After the Civil War, the pro-Fascist regime opposed women from studying in universities. However, the attempt to stop young women from getting degrees failed, for the number of female students grew. They still encountered integration problems at universities. Many who tried to obtain a university position were unsuccessful and moved to other more permanent, better-paid jobs. The first opportunities for women to learn how to excavate and deal with archaeological finds became available through field schools in Spain, Italy, and Portugal. Access to the National Research Institute was also difficult back then; therefore, museums remained to be the preferred choice for women. However, as they are rarely published, any trace of their work has faded.

Since the 1970s, a sharp increase in women employed by universities has been noted.

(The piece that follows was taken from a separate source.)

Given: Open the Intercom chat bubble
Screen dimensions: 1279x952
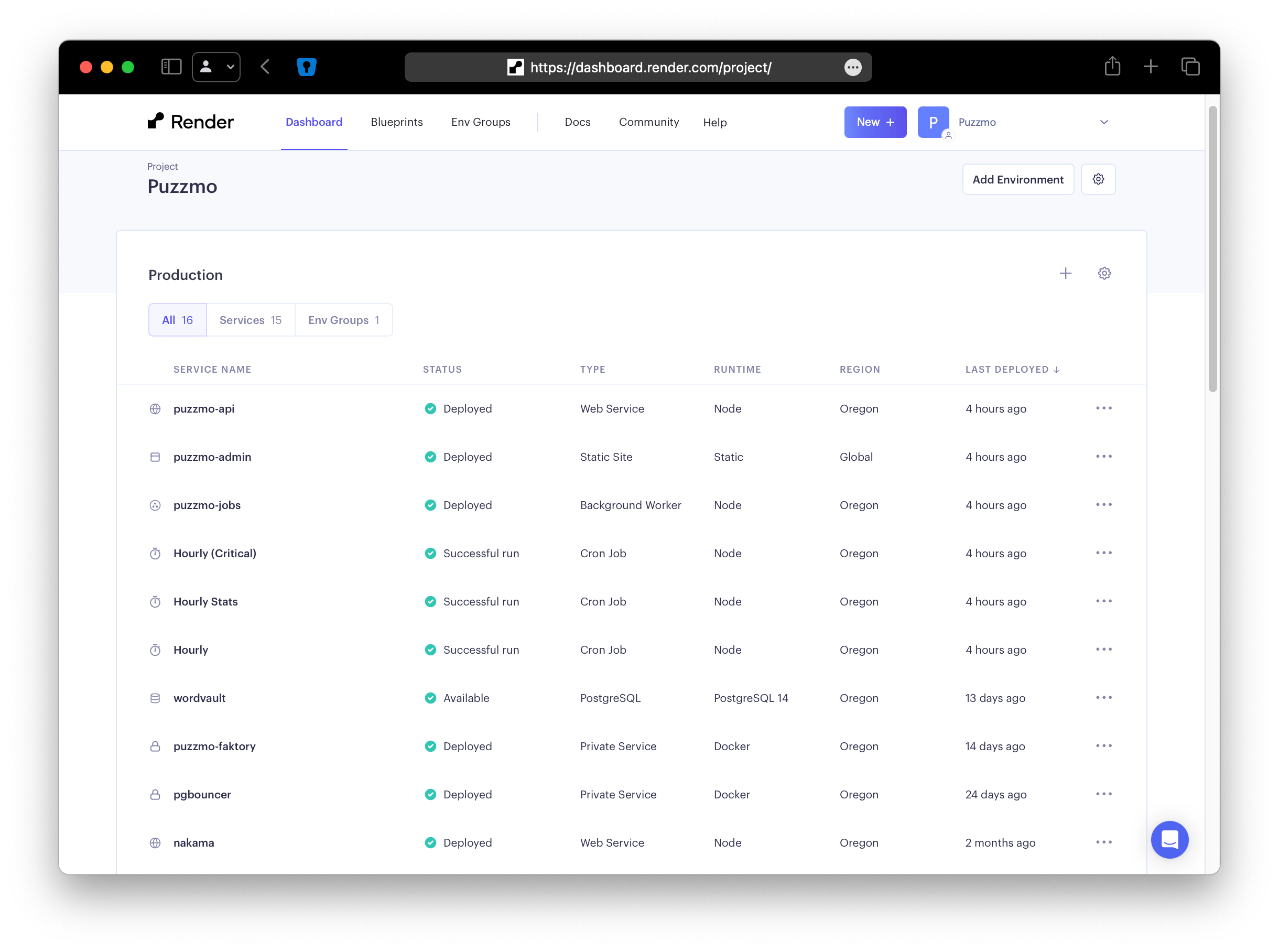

Although parity is far from being reached, a questionnaire in the 1990s indicated that women rarely felt discriminated. Museums showed a decline in women employees up to the 1980s, when passed the examinations to become curators. A new job sector emerged with the archaeology services in the newly created autonomous communities, and many of these posts were filled by women. In the last 20 years, the most remarkable change has been the appearance of explicit complaints about sexual harassment in archaeology. Thus, the informative data recovered in the framework of the ArqueólogAs project will be complemented in the future by a wealth of new data currently being retrieved.